Zmierzam do tego, że samo zrobienie gry o Harrym Potterze, nawet jeśli się go nazwie Harrym Potterem, nie stanowi naruszenia prawa autorskiego. Ocena, czy wkroczono w monopol znaków towarowych, nie jest już taka łatwa. Przecież gry nie oferuje się pod nazwą „Harry Potter” czy „Dumbledore’s Army”. Z drugiej strony, elementy na których pojawiają się oznaczenia zastrzeżone przez Warner Bros, są pokazywane w ramach reklamy.
Po raz kolejny powtórzę, że naruszeniem praw autorskich jest przejęcie elementów twórczych o indywidualnym charakterze.
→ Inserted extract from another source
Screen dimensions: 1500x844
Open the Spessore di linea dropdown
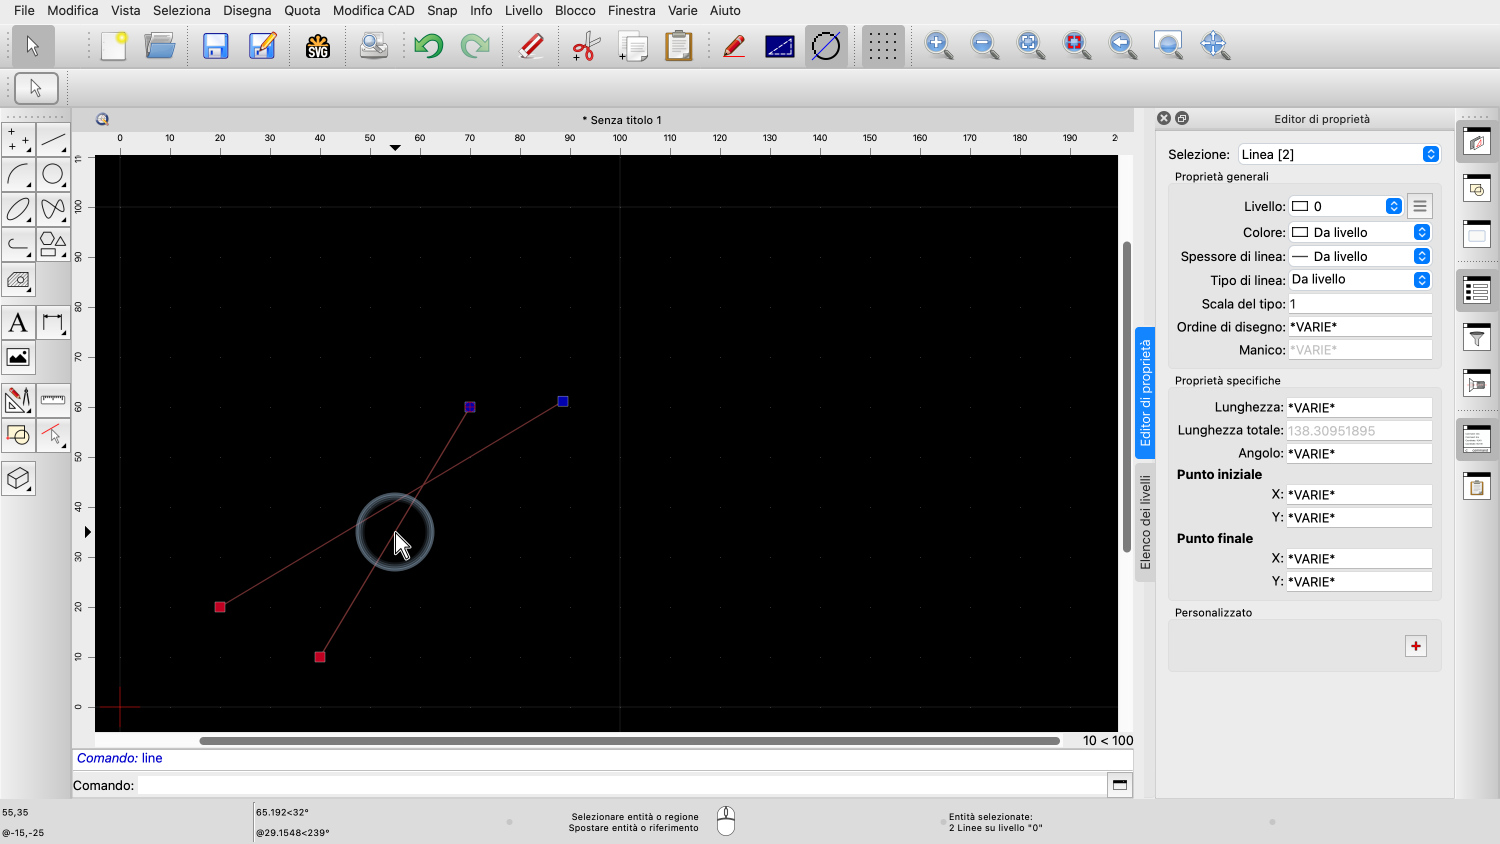(x=1359, y=256)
Na przykład konkretnych historii. Być może są one wykorzystywane na karatach do gry. Możliwe także, że w ramach rękodzieła stworzono utwór zależny. Opracowanie. Wzięto opowieść z książki i opisano ją na nowo, ale mocno bazując na oryginale. Coś takiego może się przydać w opisie celu gry w instrukcji. Żeby dzielić się efektem takiej twórczości z innymi, potrzebna jest zgoda twórcy oryginału. Czasem niedoścignionego.
Sam-Wiesz-Kto nie ma prawa po swojej stronie?
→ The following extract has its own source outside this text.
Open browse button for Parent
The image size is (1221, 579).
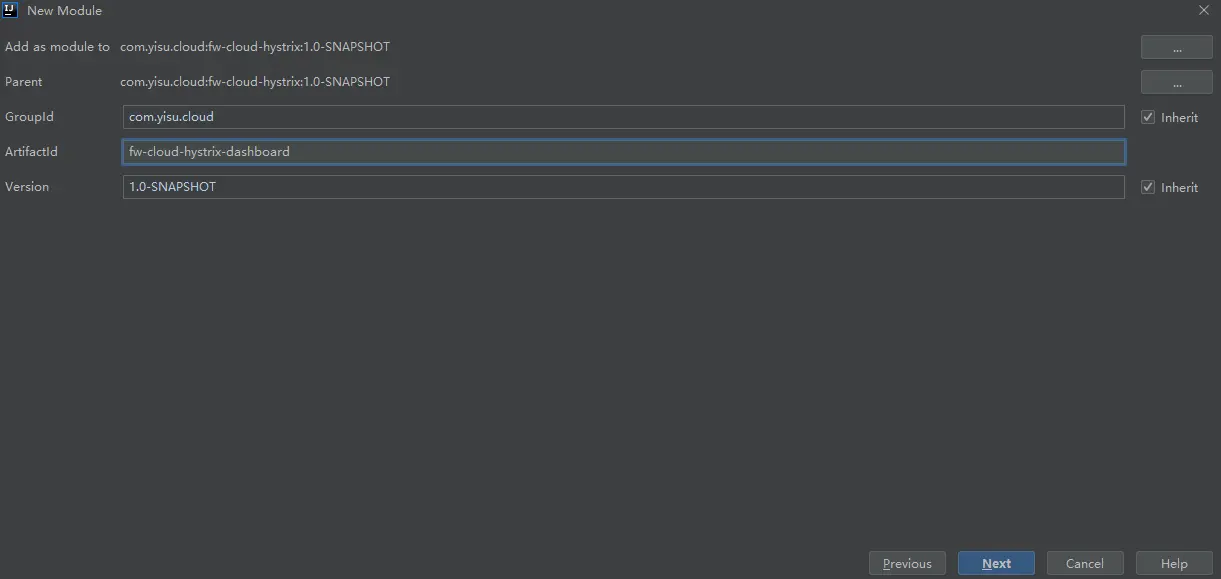(x=1176, y=82)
J.K. Rowling może korzystać z prawa autorskiego. O ile może. Czyli jeśli rzeczywiście dojdzie do jego naruszenia. Żeby to ocenić, trzeba by pooglądać PottoPoly i inne rękodzieła z bliska. Gdyby się okazało, że przejęto elementy niechronione, być może jest jeszcze dla autorki ratunek. Mogłaby skorzystać z koła rzuconego Juliuszowi Machulskiemu w sprawie Widzę ciemność! Tamto było z betonu, bo sąd podrzucił je już po rozstrzygnięciu sprawy. Sąd stwierdził, że skorzystanie z cudzej twórczości, także tej sfery, która nie daje się chronić prawem autorskim, bez wiedzy i wbrew woli tej osoby, stanowi naruszenie dóbr osobistych. Uwaga! W sprawie, do której się odwołuję, istotny był cel przekazu. Chodziło o reklamę. Ten argument nie będzie aktualny dla wszystkich projektów typu PottoPoly. Warto się im przyglądać. Niektóre są po prostu wrzucane do sieci, jako przedłużenie chwili obcowania z ulubionymi bohaterami. Motyw działania wcale go nie legalizuje, ale pojawiają się głosy, że być może powinien. W przyszłości, kiedyś, jak prawnicy będą w stanie wyjść z siebie, stanąć obok systemu w którym działają i uwzględnią uzasadnione potrzeby użytkowników Internetu. Być może ta przyszłość nadejdzie wcześniej, jeśli poniższa książka będzie czytana.
PottoPoly pod choinką?
W tym roku, biorąc pod uwagę ilość zamówień, nie ma raczej szans! A w przyszłym? To zależy! Między innymi od tego, czy właściciele znaku Monopoly i producenci klocków Lego wejdą do gry. Będą blefować czy rzeczywiście mogą wygrać? O tym następnym razem!